Wednesday, October 26, 2011

Machine Learning 1- 9

ML is a reasonable place to go from probability, but I'm still a bit weirded out by having it so soon.

Someone else complained to me that Sebastian bobs his head too much when he talks.  I hadn't noticed it, but now that he mentioned it, I can't not.  Now I have passed on this little gift to you.

What is:  yes it is building models from data, but not just diagnostic models. We can also learn models that tell us consequences of actions that we use in search.

Let me guess, this question will be "all of the above."  Yep.

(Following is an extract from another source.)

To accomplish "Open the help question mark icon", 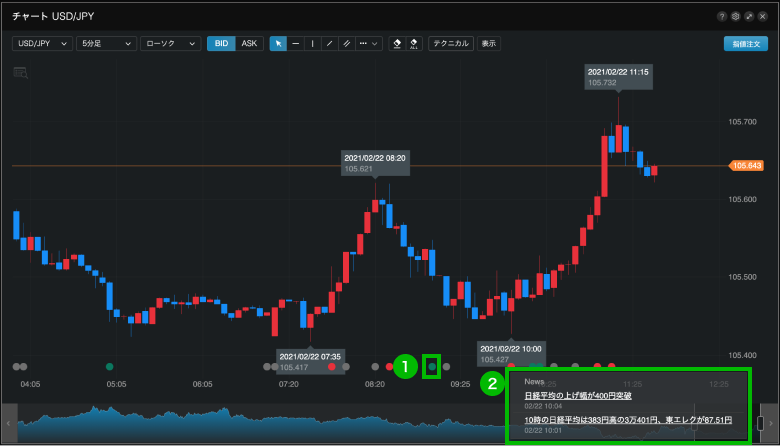I will 722,17.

Stanley: This actually a good example of something that bothered me about robots in the mid-90s to early 2000s:  A lot of times what it seemed like we were doing was coming up with algorithms whose main objective was to overcome crappy sensors.  Look at the image from Stanley's camera- I can barely tell where the road is, so of course the robot is going to have a hard time.  The solution of overlaying with the laser data is great, until the cameras improve and we can find the road based just on that.  That is why I've always preferred working in simulation.

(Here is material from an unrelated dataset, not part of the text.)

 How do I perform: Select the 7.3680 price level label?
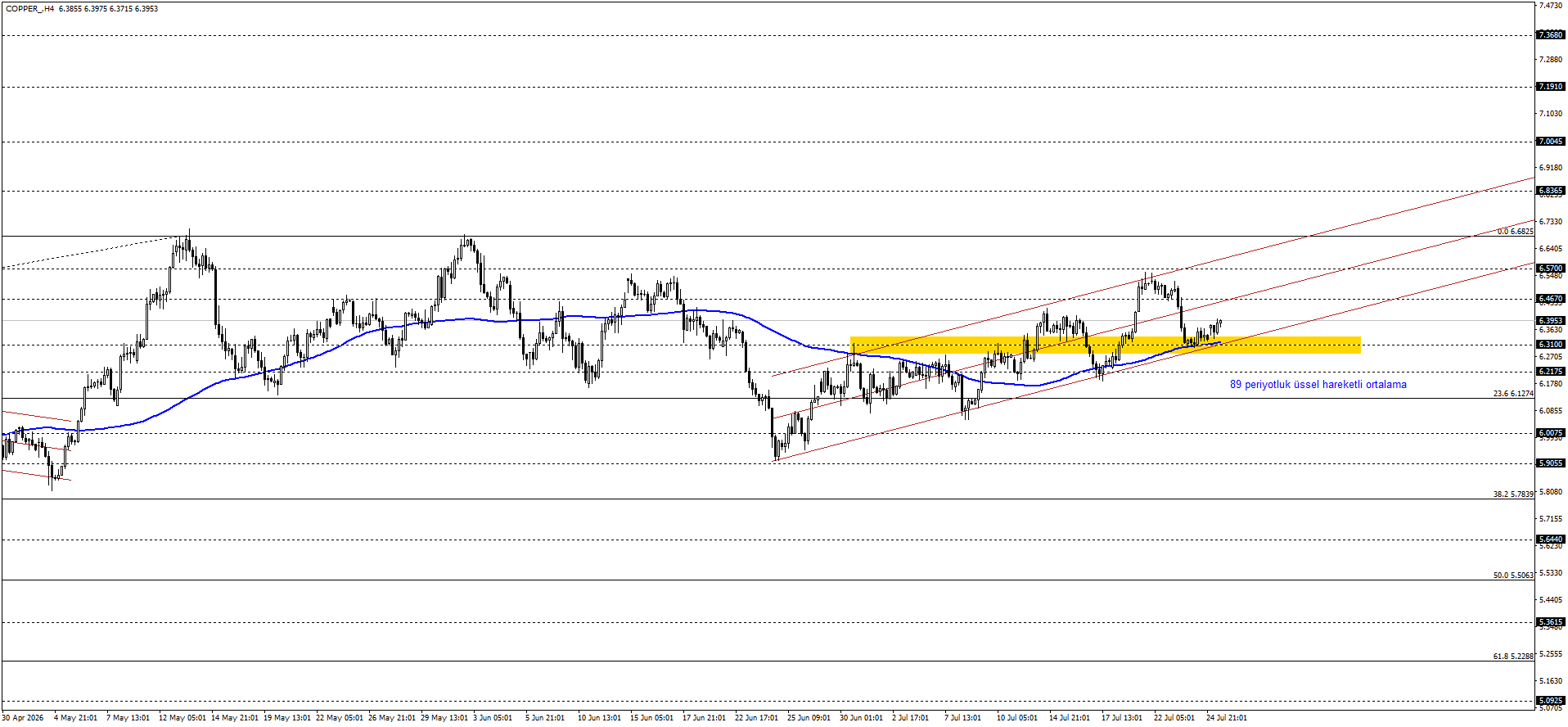click(x=1551, y=35)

Taxonomy: That is a really good list, and a good point at that end, that this list encompasses a great deal and it would take years to fully understand all of what's written on that page.

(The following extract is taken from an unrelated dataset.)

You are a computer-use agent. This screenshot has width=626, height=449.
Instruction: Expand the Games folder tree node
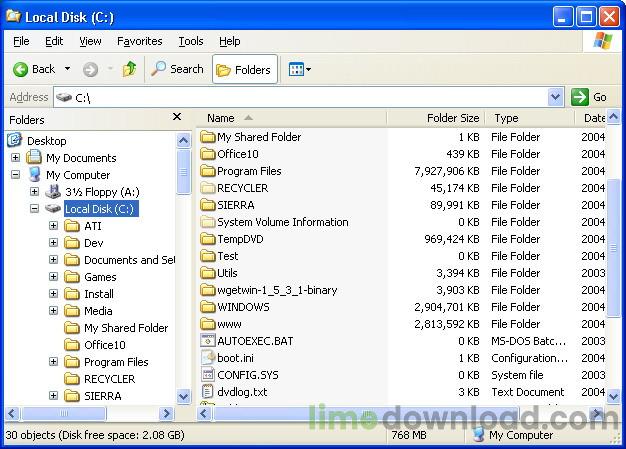53,277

Supervised learning:  Interesting, he gave us a warning this time that we haven't seen the answer to the question, but he wants to check our intuition.  I wonder if he received a lot of negative feedback about that.

SPAM: Something that should have been made clear from the outset.  you pick your dictionary first, and process all messages with that same dictionary.  This leaves you with very long, mostly 0 input vectors.  Notice the caveat at the bottom where he says "sport" and "sports".  That's very common.  It's called stemming: reducing all variations of a single word to a single word.  The idea being that since sport and sports and sporting and sporty all have similar meanings, it is useful to count them the same in the input vector.

Maximum Likelihood:  I know what maximum likelihood is, and I have no idea what he's talking about, entirely because he keeps changing his notation and his meanings of symbols.  Let's see if we can figure it out:
\(P(S) = \pi\) means for \(\forall_i P(y_i = S) = \pi\)
The next bit means:
\(\forall_i P(y_i=S) = \pi \wedge P(y_i=H) = 1- \pi\)
I have never seen his notation to say this before.

The next line is a funny way to restate the previous one.  How can we use the value or \(y_i\) to compute the \(P(y_i)\)? If we know the value of \(y_i\), then the distribution is 0s and 1s for a particular i.  What he's trying to do is use \(y_i\) as a switch, so he doesn't have to say =S or =H.  That is,:

if \(y_i=S, P(y_i=S) = \pi\) and if  \(y_i=H, P(y_i=H) = 1-\pi\).  This notation is drifting to perversion.

Now, the next line can be derived from the previous line, but it also can be derived from basic probability.  The probability of a set of independent trials is the product of the probability of the outcomes of the individual trials.

"we can also maximize the logarithm of this expression." True statement, not actually obvious how that works.  It is true because log is always increasing, so the in the existing function f(), if \(f(a)>f(b)\) then \(\log f(a) > \log f(b)\).  This is handy because dealing with logs is easier to take derivative.

I think I'll publish this post now to get it out.

1 comment:

  1. I find your posts on the course really helpful. Thank you!